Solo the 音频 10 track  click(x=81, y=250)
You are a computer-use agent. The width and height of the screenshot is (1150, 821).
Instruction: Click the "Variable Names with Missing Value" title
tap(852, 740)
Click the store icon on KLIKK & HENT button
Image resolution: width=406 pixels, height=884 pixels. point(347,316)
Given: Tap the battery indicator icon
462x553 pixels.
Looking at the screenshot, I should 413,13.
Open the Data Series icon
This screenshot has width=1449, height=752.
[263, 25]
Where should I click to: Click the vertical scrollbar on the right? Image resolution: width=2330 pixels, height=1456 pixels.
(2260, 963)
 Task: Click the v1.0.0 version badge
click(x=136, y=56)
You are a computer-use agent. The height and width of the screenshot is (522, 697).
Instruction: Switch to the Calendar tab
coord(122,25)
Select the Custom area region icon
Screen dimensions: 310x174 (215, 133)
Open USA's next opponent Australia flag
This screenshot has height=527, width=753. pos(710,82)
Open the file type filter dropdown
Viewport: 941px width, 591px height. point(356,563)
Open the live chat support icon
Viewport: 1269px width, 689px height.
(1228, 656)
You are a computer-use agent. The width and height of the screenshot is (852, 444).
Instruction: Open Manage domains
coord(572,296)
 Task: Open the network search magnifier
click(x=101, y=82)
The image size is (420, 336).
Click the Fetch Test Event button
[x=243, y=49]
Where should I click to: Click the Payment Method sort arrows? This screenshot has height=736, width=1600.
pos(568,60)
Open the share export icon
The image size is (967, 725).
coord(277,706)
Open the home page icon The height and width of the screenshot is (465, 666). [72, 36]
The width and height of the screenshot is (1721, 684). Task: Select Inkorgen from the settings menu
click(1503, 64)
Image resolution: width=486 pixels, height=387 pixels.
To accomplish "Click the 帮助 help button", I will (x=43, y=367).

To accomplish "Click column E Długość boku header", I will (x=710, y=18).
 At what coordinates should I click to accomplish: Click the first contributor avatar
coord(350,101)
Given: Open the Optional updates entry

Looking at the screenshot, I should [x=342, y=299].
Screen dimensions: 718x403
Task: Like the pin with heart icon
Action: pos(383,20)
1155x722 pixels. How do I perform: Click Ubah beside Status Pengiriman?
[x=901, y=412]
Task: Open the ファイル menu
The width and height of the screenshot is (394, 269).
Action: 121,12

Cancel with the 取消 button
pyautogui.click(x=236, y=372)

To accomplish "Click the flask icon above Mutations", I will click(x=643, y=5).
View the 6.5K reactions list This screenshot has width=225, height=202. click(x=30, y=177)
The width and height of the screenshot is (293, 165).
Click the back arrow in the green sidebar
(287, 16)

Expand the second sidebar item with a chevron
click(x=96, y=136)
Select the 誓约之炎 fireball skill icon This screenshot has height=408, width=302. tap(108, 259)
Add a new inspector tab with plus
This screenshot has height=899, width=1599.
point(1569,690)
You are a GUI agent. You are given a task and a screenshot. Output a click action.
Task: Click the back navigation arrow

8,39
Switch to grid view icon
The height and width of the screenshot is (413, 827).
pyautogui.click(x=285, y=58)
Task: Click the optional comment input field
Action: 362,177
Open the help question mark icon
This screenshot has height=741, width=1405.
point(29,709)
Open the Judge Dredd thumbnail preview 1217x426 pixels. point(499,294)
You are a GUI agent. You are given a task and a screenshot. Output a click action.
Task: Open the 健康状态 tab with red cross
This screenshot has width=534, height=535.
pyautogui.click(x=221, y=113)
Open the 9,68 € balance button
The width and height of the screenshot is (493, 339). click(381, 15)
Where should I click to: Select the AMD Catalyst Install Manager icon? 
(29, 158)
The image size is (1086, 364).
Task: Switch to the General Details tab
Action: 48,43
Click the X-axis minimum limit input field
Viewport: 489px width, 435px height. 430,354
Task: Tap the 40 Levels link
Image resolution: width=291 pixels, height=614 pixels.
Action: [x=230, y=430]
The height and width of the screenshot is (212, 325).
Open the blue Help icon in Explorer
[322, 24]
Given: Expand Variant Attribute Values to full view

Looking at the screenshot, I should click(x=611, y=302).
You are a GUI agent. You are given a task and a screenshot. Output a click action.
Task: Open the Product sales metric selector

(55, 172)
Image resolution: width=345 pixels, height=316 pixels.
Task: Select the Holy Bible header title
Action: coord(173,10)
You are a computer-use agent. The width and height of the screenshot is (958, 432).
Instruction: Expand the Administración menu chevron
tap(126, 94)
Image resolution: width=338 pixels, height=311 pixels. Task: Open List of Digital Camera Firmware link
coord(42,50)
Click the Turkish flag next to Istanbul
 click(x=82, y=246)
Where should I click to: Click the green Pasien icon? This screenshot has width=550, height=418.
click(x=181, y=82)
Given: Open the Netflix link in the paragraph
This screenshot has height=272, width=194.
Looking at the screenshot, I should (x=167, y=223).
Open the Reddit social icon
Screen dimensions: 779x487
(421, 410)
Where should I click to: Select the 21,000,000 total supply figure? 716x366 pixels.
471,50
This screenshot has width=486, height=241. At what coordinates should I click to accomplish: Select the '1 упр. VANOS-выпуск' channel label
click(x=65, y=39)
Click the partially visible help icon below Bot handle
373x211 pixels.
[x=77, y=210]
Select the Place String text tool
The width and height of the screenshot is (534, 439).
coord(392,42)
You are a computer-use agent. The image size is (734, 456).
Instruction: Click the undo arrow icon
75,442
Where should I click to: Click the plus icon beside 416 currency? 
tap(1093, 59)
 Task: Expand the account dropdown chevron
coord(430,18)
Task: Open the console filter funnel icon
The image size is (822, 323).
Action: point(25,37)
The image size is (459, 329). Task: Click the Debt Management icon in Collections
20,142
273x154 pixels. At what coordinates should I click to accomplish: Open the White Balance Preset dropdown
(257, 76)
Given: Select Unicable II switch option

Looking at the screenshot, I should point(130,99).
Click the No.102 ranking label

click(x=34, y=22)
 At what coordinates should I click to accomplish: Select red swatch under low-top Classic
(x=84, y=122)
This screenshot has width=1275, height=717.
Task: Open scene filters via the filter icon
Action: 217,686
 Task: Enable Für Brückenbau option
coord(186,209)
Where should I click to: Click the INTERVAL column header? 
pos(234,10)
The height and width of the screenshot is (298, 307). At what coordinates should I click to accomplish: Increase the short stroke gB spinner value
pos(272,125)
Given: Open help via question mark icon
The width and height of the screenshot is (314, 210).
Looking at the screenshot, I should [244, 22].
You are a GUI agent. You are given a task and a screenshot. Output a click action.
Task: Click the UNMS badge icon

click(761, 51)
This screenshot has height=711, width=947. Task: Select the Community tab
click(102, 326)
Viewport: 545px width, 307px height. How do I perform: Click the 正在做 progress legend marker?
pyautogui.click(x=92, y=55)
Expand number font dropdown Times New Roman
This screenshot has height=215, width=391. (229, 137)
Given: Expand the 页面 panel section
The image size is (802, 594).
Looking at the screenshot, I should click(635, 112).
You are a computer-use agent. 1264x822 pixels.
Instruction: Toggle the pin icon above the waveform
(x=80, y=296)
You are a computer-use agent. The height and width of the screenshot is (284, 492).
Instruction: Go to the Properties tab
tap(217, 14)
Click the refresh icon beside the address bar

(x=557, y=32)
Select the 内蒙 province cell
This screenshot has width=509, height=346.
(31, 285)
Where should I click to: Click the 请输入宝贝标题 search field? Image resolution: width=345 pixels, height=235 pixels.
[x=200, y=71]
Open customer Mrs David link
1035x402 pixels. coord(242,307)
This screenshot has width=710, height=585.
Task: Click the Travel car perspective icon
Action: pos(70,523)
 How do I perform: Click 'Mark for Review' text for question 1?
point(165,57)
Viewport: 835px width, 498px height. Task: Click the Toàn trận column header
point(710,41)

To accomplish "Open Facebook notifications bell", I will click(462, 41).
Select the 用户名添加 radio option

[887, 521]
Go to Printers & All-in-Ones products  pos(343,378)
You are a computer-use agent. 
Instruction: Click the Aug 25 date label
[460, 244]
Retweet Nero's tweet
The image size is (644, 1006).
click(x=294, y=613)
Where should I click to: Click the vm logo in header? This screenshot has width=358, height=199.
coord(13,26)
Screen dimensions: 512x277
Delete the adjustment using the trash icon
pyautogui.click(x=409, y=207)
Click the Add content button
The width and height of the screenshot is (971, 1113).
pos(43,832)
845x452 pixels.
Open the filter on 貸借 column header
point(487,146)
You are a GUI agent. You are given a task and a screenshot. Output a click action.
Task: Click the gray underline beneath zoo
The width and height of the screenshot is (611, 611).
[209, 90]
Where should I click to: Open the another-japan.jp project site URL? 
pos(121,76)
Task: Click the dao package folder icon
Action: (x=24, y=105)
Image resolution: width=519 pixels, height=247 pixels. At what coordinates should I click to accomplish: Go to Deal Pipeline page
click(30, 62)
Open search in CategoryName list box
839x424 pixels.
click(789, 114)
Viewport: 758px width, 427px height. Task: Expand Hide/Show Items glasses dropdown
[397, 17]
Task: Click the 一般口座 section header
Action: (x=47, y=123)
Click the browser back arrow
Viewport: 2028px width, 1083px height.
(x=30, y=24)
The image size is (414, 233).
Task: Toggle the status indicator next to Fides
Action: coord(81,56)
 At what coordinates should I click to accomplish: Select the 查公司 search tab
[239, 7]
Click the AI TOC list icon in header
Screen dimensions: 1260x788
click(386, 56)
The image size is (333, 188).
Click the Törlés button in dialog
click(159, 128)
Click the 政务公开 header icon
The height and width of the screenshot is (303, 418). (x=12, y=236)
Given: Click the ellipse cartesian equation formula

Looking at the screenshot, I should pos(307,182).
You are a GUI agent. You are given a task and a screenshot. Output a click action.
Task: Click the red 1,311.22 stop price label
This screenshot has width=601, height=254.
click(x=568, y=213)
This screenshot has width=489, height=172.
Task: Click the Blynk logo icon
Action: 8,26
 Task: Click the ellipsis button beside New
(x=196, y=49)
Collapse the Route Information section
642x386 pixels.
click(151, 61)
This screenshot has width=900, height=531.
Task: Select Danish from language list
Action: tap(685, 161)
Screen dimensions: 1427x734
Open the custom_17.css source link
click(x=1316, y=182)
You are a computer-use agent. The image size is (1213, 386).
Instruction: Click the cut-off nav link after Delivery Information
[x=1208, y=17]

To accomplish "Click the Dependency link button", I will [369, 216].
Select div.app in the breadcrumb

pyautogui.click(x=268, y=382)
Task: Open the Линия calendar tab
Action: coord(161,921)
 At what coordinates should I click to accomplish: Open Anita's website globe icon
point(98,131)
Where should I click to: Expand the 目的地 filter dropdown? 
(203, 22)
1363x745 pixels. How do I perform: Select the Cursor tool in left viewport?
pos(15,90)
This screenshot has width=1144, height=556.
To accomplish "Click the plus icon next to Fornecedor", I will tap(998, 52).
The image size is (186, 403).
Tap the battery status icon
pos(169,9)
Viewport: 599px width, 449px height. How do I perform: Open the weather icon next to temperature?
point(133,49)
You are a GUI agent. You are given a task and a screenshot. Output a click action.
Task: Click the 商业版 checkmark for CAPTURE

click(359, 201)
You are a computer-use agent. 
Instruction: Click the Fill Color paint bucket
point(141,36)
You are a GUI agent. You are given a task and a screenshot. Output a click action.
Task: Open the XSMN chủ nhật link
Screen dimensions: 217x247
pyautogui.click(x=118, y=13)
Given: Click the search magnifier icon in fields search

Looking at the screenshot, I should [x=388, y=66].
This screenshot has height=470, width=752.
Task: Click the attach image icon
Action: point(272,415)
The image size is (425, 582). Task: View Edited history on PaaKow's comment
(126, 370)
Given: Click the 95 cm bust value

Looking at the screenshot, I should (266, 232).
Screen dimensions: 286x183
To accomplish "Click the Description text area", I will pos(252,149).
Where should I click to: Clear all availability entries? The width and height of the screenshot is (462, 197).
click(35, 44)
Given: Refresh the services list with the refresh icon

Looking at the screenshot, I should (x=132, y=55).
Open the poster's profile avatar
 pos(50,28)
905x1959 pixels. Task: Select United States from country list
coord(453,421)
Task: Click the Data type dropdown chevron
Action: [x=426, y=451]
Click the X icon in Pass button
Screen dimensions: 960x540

◇ ◇ ◇ ◇ ◇ ◇ ◇

*Task goal*
Echo the listing above word for word, from the line with "is (1150, 821)." to the line with "click(x=136, y=56)", including both of those lines.

*Response for this exercise*
You are a computer-use agent. The width and height of the screenshot is (1150, 821).
Instruction: Click the "Variable Names with Missing Value" title
tap(852, 740)
Click the store icon on KLIKK & HENT button
Image resolution: width=406 pixels, height=884 pixels. point(347,316)
Given: Tap the battery indicator icon
462x553 pixels.
Looking at the screenshot, I should 413,13.
Open the Data Series icon
This screenshot has width=1449, height=752.
[263, 25]
Where should I click to: Click the vertical scrollbar on the right? Image resolution: width=2330 pixels, height=1456 pixels.
(2260, 963)
 Task: Click the v1.0.0 version badge
click(x=136, y=56)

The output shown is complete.